Ahora, que no me haya gustado no quiere decir que no sea una excelente película. Declaro aquí que el juicio de gusto y el de valor, si bien pueden ir de la mano o estar enlazados motivándose y dándose coba el uno al otro, son cosas diferentes que incluso pueden ir en contravía. Si esto no fuera cierto no existirían los “placeres culpables”. Si hace usted el ejercicio, seguro logra dar con un ejemplo de algo objetivamente genial que no le gusta ni un pelo y de algo que objetivamente es una basura pero que a usted le encanta irremediablemente. A mí por ejemplo me enamoraron desde chiquillo las películas de Van Damme, que son malas hasta decir “basta” en su mayoría, pero que aun así seguiré viendo y gozando como un niño sin importar cuánto vea, cuánto lea, cuánto escriba y cuánto afine el cerebro y los sentidos.
Con este largo turco, en cambio, me pasa todo lo contrario. Cosa engorrosa, porque es harto complicado abordar una película que no atrapó mi gusto, cuando la reconozco francamente buena y, échele más leña al fuego, cuando lleva a sus espaldas el respaldo crítico del premio más importante del mundo; en 2014 Kiş Uykusu obtuvo en Cannes la Palme d’Or, lo que supone una ratificación crítica de una valía que argumento a continuación.
Hay que arrancar aplaudiendo su complejo ejercicio de intertextualidades con obras de grueso calibre de la historia teatral. Empecemos por Calígula de Albert Camus, de la que bebe a chorros (hasta un análogo de Incitatus, el célebre caballo nombrado cónsul, aparece aquí) y de la que lleva su relato de traiciones, venganzas y muerte al terreno de los dramas íntimos, a través del eje protagónico de Aydin, quien en vez de ser un perverso asesino es aquí un huraño intelectual con unas relaciones humanas envenenadas a cuentagotas hasta el odio, y quien, en vez de conducir su vida hacia la destrucción material, la encamina hacia una especie de muerte de lazos humanos. Luego está la obsesiva presencia física y esencial de obras de Shakespeare como Otelo, otro gran suicida, de la cual se toma incluso el título para nombrar al hotel que le pertenece al protagonista; Antonio y Cleopatra, que nutre y complejiza al personaje de Nihal (Melisa Sözen), la joven esposa de Aydin, y por supuesto, El sueño de una noche de verano, de la que el mismo título de esta obra de Ceylan se alimenta dándole un giro que señala ese asunto de la soledad y el enfriamiento humano, omnipresente en la película.

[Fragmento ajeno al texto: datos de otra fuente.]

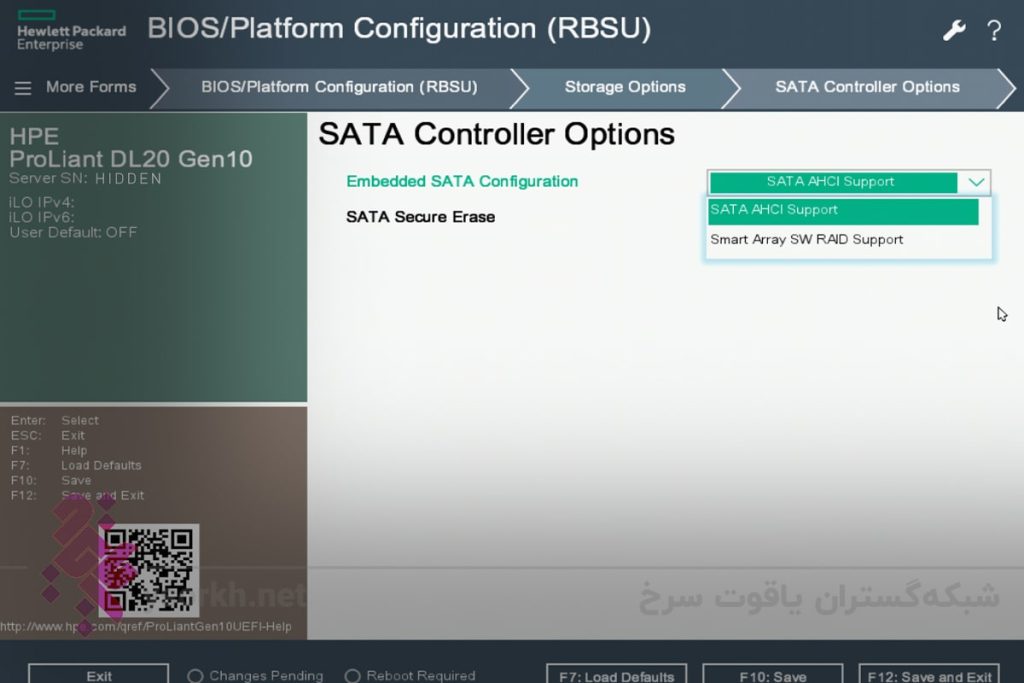Navigate to BIOS/Platform Configuration (RBSU) breadcrumb

339,87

De hecho, lo teatral va más allá de las intertextualidades, y se apodera incluso de la forma dramática, quitándole casi por completo la importancia a la acción para otorgársela a unos tremendo diálogos llenos de una inquietante naturalidad que los hace falibles en la argumentación, susceptibles al acaloramiento y vulnerables a la redundancia. Todo el metraje está lleno de diálogos y estos, a su vez, repletos de meandros éticos y de emociones humanas que se dejan ver progresivamente en un arco de transformación que empieza en la absoluta y serena cortesía, pasa por la falsa amabilidad y la silenciosa agresión, y desemboca en la encarnizada y ponzoñosa puñalada. (Cómo los actores lograron afrontar estos papeles tan colosalmente complejos de una manera tan impecable es aún un misterio para mí).

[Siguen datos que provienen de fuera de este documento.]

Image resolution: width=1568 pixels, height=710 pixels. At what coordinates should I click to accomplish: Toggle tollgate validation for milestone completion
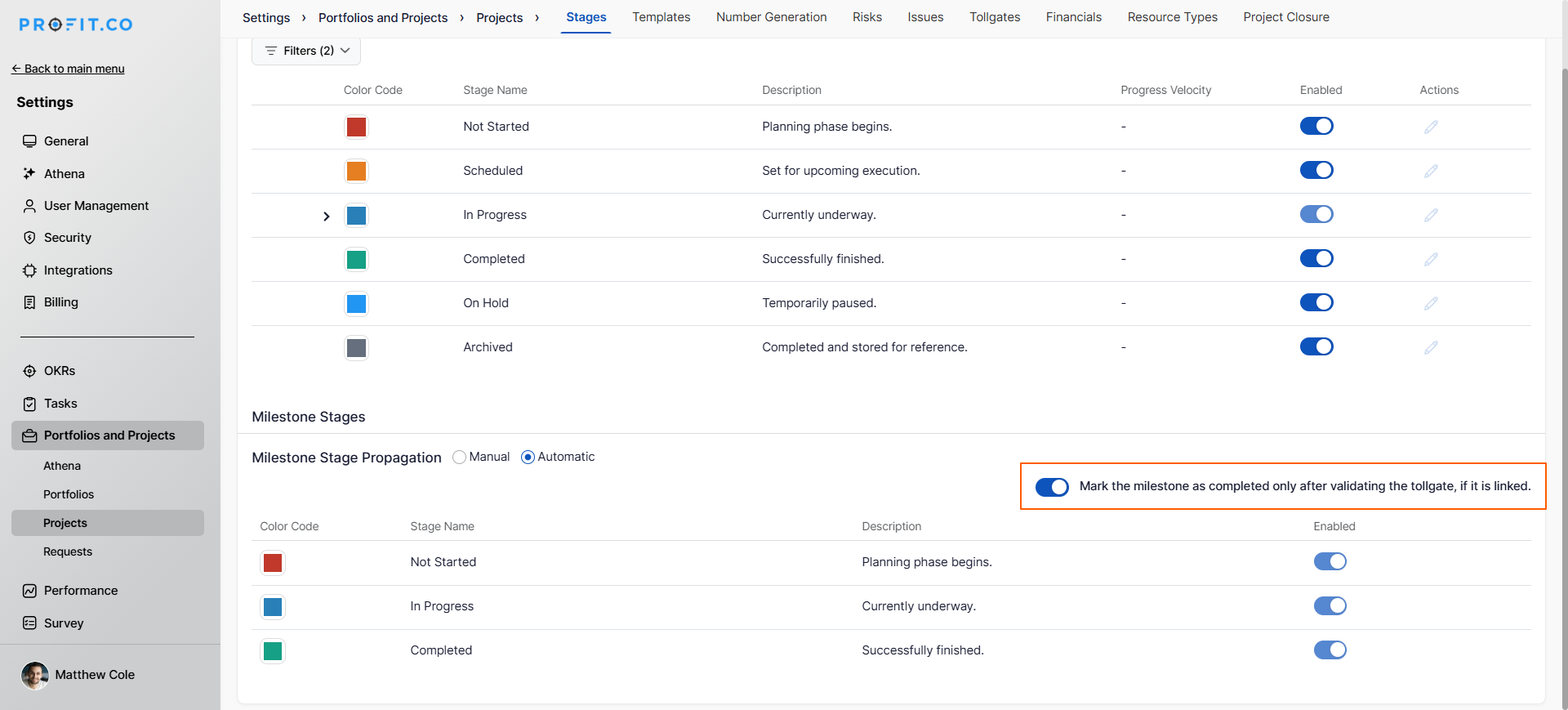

Y todo esto, sumado a unos momentos llenos de poesía visual estratégicamente apostados (mis favoritos los frecuentes juegos de composición con espejos que parecen estar ahí como estorbando en la escena, pero que se convierten en alaridos simbólicos de acción en medio de tanta palabra), hace que este sueño invernal se convierta en un ejercicio intelectual complejo y retador, cosa que siempre es bienvenida en el arte.

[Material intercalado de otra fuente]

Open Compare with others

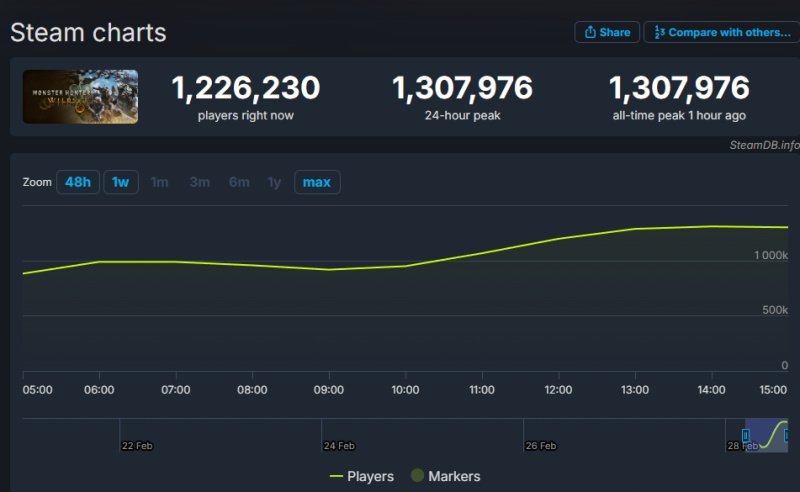[x=720, y=32]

Pero con todo y eso la película no me gustó, y no me gustó porque aunque me ofreció mucho, cosa que le agradezco, sencillamente no logró colarse en mi alma y darle palo, no logró emocionarme, transportarme, hechizarme, arrastrarme, vulnerarme. Llámeme reaccionario, pero para mí la moción de las pasiones es la esencia misma del arte, y esta película, quizá por lo densa, quizá por lo larga, quizá por lo turca (qué sé yo), no me movió nada más que el cerebro, al que, eso sí, puso a trabajar a toda marcha.
El gusto es como un niño casposo: consentido, caprichoso, cambiante, quisquilloso y, sobre todo, único, así que quizá cuando usted entre en este largo y duro sueño de invierno no solo compruebe su valía, sino que además se enamore.